Clients of Guma Esperanza, the domestic violence center being run by Karidat Social Services in the CNMI, were able to enjoy a Thanksgiving meal yesterday, courtesy of the Northern Marianas Technical Institute.
NMTI’s culinary arts program prepared and donated the Thanksgiving meals to Karidat last Tuesday and the spread included large pans of mashed potatoes, glazed carrots, stuffing, homemade cranberry sauce, and turkeys courtesy of Rep. Leila Staffler (D-Saipan).
Lauri Ogumoro, who is director of both Karidat and Guma Esperanza, said Tuesday that she had received a call from NMTI saying that they wanted to donate Thanksgiving meals to Karidat and its Guma Esperanza. She said that she, Karidat, and Guma Esperanza were “touched beyond belief.”
“It was really touching that they wanted to do that for the women and children at the shelter. We are touched beyond belief, and we’re so thankful that they thought of us. …It’s moments like this that we’re grateful to such a wonderful community that thinks of the less fortunate,” she said.

- _What to work on_
a - In the Thanksgiving meal article, who supplied the turkeys?
b - Carry on the article about the Thanksgiving meals donated to Guma Esperanza, starting right after its last sentence.
The entries have nothing to do with the Thanksgiving meal article.

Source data

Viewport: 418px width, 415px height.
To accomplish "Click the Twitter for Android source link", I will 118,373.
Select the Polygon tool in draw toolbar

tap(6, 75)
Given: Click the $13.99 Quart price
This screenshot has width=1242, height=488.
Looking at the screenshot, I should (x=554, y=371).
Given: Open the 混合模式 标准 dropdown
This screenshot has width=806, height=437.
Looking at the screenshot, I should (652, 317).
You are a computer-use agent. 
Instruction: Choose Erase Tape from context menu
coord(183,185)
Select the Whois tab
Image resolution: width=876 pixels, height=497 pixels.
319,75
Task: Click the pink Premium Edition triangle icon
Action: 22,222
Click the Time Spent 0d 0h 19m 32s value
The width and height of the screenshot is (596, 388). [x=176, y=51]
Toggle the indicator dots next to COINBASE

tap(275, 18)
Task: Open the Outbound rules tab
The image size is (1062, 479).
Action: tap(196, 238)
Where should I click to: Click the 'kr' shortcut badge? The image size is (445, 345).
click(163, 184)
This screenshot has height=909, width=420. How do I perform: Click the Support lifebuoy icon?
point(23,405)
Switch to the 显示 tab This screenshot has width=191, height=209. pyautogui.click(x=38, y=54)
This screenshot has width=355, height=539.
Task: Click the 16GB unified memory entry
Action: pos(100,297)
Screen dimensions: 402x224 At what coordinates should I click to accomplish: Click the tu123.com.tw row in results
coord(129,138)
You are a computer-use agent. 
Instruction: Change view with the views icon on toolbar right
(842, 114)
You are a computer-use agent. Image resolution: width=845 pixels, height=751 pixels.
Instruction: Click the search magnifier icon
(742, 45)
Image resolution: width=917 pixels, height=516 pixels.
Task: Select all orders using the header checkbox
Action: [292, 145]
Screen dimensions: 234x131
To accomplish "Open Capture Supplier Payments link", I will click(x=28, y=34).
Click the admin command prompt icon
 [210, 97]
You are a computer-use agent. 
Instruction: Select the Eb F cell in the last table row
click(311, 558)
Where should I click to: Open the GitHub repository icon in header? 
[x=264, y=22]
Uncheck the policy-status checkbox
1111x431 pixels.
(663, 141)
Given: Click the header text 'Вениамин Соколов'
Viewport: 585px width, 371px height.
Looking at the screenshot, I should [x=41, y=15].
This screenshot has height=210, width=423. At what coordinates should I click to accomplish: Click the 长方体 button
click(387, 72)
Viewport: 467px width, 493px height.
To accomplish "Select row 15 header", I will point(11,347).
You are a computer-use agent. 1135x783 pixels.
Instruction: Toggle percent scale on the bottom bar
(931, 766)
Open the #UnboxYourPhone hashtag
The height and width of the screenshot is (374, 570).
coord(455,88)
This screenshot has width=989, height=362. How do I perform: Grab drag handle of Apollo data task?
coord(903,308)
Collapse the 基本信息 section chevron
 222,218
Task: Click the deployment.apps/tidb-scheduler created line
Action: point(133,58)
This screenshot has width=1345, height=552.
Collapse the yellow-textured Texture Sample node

- _Answer set_
a - Rep. Leila Staffler (D-Saipan).

b -
Staffler said that NMTI had also reached out to her and she was more than happy to contribute to the cause. “I’m always happy to find [ways] to help great organizations like Karidat and to find a way to give families another source of cheer and support in these hard times and in this holiday season,” she said.
Chef Ben Babauta Jr., who is NMTI’s student activities coordinator and culinary instructor, said the Thanksgiving donation was a collective effort that involved him, fellow culinary instructor chef Inas Hocog, and seven culinary students.
Babauta also said that, as student activities coordinator, one of his goals is to showcase NMTI students while also giving them opportunities to give back to the community.
With the culinary students currently learning about vegetables, starches, and protein, donating Thanksgiving meals to Karidat and Guma Esperanza was a great opportunity for all involved.
“We’re teaching [our culinary arts students] vegetables, starches, and protein, and because it’s the season of giving, [this was] a great opportunity for us to showcase what our students have learned [and] to give back to the community,” said Babauta.
He added that it relatively did not take too long to make all the food, thanks to “good teamwork.” It took an hour and a half of prep work on Monday night and two and a half hours of cooking on Tuesday.